October 18, 2007 Posted under: Making Money Online by Caroline Middlebrook

bum marketing

For my new bum marketing project I wanted to get started straight away with the writing of the articles as I anticipate that is going to be somewhat boring!

I don’t want to spend a week getting my new website setup, write three articles and then give up out of boredom!

Recap of Bum Marketing Goals

The idea behind bum marketing is to write lots and lots of articles on a particular topic and submit them to lots and lots of article directories. In each article you have the opportunity to include a backlink to your site – this is the site you want to drive traffic to. This bum marketing method helps with two goals:

  • Direct traffic from the article
  • A Backlink to your site

Some people say that they only use one or two directories because only the big directories have the power to drive any significant amount of traffic. Other people say that they use as many article directories as they can in order to get more backlinks to their target site. I am leaning towards the second method but there is a problem:

Can the same article be submitted to each directory or does every submission have to be unique?

What is Unique / Original Content?

Ken Nadreau has written a page that asks What is Original Content? and concludes that any content that you have written yourself counts as original content.
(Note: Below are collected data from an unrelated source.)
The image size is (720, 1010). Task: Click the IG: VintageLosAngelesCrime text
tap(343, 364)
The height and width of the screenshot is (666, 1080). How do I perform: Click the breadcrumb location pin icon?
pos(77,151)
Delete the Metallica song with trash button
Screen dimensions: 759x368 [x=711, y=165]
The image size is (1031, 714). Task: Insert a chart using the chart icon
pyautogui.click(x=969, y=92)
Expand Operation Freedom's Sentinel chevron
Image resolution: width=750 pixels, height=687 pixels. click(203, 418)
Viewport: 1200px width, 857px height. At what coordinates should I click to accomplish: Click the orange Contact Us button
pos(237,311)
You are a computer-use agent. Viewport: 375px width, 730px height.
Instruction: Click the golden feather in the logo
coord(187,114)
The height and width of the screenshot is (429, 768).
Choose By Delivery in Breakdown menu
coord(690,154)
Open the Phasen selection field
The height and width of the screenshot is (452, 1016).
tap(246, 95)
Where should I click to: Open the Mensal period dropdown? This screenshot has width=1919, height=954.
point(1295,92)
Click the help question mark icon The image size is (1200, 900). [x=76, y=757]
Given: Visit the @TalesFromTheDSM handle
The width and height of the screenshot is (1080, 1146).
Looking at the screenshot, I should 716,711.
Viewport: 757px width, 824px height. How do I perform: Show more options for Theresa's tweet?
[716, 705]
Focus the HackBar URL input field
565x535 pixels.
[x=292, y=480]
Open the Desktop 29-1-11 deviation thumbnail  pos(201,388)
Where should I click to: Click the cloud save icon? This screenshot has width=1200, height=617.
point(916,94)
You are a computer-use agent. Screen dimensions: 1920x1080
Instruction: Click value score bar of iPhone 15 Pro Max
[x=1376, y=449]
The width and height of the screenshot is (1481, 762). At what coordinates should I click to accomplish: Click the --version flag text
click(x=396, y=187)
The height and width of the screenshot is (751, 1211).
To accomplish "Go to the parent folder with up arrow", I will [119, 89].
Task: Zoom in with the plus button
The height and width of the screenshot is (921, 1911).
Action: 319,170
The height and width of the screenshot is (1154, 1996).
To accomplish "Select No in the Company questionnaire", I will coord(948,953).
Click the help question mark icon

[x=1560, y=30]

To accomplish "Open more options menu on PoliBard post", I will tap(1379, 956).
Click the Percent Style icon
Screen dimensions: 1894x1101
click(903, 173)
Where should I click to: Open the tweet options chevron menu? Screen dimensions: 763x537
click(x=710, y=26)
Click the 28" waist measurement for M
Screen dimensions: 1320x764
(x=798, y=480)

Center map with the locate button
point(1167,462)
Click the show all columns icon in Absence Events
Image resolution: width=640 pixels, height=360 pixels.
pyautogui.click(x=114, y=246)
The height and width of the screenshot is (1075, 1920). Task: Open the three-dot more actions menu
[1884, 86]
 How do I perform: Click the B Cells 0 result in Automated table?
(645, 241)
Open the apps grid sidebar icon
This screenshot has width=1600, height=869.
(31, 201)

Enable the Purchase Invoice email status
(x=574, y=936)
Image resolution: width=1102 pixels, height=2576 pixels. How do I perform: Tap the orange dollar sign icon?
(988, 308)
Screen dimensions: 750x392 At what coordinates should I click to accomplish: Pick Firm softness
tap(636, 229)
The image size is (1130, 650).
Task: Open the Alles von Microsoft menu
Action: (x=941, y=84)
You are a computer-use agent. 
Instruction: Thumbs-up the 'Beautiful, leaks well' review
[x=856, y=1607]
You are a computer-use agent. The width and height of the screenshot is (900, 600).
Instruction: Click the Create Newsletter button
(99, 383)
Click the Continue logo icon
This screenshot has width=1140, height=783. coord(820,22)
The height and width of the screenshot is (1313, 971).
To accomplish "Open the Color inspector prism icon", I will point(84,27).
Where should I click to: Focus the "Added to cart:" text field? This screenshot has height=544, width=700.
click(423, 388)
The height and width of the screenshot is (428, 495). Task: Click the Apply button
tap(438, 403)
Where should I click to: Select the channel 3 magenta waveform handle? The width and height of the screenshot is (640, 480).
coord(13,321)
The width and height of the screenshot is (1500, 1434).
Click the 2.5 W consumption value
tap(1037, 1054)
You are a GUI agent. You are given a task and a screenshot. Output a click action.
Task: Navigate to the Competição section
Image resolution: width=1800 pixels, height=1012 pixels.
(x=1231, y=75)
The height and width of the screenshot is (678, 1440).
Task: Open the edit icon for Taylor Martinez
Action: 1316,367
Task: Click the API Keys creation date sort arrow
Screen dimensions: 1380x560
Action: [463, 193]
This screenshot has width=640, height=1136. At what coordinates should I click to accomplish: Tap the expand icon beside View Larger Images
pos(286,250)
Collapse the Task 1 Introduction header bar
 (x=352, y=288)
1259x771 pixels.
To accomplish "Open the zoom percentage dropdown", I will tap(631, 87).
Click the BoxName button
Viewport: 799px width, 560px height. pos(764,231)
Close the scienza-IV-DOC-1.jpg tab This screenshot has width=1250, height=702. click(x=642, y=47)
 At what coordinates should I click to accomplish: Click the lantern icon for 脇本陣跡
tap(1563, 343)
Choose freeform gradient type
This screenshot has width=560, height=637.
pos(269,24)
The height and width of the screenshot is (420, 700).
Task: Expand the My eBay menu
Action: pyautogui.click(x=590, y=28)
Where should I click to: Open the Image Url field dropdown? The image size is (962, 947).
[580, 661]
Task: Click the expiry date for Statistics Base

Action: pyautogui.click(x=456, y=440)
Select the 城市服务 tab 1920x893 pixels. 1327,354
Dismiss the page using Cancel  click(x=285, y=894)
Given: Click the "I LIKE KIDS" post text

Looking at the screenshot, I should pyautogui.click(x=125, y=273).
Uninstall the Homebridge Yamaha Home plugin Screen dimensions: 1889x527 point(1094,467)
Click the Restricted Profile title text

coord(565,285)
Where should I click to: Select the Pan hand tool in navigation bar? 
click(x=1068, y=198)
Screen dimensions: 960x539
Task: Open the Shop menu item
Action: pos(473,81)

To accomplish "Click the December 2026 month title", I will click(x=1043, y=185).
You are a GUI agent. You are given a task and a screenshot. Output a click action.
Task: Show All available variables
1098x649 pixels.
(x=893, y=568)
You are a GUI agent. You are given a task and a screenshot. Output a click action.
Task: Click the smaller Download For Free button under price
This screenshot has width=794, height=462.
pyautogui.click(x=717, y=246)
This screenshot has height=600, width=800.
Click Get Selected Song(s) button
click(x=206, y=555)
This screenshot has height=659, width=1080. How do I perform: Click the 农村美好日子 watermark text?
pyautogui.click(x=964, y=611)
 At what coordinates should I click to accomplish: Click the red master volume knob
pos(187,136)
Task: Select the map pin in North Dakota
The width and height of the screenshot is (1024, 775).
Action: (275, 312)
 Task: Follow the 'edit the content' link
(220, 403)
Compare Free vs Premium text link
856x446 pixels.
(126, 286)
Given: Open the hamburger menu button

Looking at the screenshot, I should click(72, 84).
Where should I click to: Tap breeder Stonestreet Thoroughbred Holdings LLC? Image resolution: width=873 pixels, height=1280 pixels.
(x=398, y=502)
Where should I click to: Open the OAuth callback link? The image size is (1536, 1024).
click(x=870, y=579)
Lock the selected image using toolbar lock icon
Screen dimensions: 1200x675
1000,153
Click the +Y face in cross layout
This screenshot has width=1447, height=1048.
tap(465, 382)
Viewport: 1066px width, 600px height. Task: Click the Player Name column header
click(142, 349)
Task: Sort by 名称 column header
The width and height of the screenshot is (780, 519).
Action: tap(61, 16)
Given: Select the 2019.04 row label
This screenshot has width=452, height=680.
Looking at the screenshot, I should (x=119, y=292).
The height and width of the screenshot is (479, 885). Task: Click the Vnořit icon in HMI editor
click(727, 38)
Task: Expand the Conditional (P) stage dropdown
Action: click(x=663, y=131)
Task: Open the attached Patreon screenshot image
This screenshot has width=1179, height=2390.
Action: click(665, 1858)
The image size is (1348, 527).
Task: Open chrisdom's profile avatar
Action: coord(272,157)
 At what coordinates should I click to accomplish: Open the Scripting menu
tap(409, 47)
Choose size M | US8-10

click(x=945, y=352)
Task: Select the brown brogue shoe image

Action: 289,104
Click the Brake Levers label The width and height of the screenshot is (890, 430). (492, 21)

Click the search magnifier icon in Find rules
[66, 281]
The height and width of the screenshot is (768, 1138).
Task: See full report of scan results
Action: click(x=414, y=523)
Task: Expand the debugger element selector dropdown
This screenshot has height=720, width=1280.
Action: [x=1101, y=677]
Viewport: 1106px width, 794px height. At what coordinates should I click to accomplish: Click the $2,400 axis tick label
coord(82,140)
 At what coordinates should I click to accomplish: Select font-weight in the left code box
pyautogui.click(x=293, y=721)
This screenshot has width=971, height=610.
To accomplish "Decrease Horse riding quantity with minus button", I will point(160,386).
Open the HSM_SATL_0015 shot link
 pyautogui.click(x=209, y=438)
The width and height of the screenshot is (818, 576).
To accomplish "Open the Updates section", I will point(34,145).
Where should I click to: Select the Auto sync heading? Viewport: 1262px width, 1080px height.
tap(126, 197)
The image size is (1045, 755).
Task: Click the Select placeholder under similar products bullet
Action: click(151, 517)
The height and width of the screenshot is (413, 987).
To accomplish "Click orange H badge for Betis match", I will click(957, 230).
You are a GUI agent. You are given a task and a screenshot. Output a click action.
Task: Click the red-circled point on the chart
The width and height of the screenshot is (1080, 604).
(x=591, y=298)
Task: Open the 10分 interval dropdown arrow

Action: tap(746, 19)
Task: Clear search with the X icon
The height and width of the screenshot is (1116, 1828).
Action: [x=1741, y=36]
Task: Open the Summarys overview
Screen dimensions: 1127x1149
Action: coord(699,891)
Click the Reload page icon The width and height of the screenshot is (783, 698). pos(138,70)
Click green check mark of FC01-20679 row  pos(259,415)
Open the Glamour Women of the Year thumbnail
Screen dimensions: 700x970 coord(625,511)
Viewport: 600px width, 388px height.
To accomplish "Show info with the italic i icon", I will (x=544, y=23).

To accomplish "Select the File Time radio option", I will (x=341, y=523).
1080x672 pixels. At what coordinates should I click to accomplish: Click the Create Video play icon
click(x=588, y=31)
He says that it is perfectly fine to submit the same article to many directories. If that’s the case then I would happily submit to as many as I could find.

However, other people such as Sean from Warrior Blog who first sold me on this idea, advocates rewriting the articles for each directory. What is a newbie bum marketer to do?

My gut instinct tells me that it is best to re-write the articles. Sean has mentioned article rewriting software and I did Google that but most of it looked a dubious. I am highly suspicious of any software that is sold via a sales letter! So I decided to do it the hard way.

Introducing Article Mashups!

I started out with an article that I had already submitted to Squidoo and has now been dropped out of the index. Before submitting these articles I’ll remove the squidoo page. I manually rewrote the article in completely different ways 4 times. By the fourth one I was really struggling to come up with different ways to say the same stuff.

I have to admit that the re-writes only took about 15 minutes each. The article started off as 500 words but magically transformed into 700 for the other versions! Still, after almost an hour I was getting a little bored and the thought of doing this another 20+ times (I’ve made a list of 24 directories to try out) seemed daunting.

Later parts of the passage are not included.